**TASK OBJECTIVE**
Do any lines in the data below contain "computer"? If so, copy every one of them.

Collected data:

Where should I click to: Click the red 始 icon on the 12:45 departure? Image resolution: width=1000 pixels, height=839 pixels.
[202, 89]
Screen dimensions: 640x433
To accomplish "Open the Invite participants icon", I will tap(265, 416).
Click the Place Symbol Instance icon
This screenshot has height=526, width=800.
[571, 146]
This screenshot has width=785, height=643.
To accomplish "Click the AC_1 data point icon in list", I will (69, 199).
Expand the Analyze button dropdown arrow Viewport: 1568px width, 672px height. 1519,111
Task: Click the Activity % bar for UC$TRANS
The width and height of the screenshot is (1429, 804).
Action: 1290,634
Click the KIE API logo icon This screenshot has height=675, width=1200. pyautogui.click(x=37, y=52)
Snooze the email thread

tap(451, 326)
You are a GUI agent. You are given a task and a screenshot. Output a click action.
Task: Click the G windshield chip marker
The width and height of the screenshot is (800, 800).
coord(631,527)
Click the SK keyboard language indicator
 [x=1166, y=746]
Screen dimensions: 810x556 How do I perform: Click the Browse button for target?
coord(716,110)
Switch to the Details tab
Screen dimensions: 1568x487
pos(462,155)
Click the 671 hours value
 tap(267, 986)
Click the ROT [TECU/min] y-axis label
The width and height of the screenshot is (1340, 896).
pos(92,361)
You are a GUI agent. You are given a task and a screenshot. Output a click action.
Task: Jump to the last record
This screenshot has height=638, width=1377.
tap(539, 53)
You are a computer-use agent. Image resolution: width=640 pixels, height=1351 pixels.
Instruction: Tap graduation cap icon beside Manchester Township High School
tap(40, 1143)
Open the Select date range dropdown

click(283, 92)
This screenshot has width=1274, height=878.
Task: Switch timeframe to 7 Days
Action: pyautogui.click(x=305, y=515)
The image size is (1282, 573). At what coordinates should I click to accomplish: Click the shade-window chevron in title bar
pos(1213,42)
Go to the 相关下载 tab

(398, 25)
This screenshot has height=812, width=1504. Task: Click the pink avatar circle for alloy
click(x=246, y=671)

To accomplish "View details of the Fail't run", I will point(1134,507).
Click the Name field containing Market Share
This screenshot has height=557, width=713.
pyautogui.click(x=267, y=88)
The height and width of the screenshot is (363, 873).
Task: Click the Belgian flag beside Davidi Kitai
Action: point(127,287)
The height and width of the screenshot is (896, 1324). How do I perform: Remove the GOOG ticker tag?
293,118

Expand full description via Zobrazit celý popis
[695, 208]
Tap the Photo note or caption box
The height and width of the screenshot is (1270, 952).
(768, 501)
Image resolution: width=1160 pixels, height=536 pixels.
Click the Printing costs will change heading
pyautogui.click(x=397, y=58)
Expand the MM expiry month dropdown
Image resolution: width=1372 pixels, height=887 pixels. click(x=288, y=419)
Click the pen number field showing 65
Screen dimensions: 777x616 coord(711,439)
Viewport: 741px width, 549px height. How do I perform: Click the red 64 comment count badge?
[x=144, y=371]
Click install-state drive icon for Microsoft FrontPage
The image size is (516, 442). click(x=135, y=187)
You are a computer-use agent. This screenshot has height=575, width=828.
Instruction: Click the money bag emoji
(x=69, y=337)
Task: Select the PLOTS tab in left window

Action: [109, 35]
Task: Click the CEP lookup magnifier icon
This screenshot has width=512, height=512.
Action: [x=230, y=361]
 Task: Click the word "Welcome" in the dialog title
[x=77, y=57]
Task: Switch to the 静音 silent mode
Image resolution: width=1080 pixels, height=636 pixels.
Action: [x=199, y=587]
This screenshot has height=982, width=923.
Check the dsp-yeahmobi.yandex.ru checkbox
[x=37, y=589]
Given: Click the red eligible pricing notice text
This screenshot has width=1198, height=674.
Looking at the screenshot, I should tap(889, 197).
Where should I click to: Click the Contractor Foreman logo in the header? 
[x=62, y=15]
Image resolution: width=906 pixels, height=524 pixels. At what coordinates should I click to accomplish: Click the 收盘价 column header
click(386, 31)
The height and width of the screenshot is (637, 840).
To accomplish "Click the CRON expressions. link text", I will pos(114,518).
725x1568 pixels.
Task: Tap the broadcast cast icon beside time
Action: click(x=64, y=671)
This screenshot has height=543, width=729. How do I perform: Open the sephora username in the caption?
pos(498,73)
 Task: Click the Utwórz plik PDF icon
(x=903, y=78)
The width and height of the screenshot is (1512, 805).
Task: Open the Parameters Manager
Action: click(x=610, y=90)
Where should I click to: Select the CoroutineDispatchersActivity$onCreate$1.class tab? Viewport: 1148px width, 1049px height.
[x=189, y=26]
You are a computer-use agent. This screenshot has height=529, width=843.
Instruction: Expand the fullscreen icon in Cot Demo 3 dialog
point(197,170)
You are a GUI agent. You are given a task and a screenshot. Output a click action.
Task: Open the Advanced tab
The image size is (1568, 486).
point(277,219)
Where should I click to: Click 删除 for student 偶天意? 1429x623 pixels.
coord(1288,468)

**EXERCISE OUTPUT**
You are a computer-use agent. Image resolution: width=640 pixels, height=1351 pixels.
You are a computer-use agent. This screenshot has height=575, width=828.
You are a computer-use agent. This screenshot has height=529, width=843.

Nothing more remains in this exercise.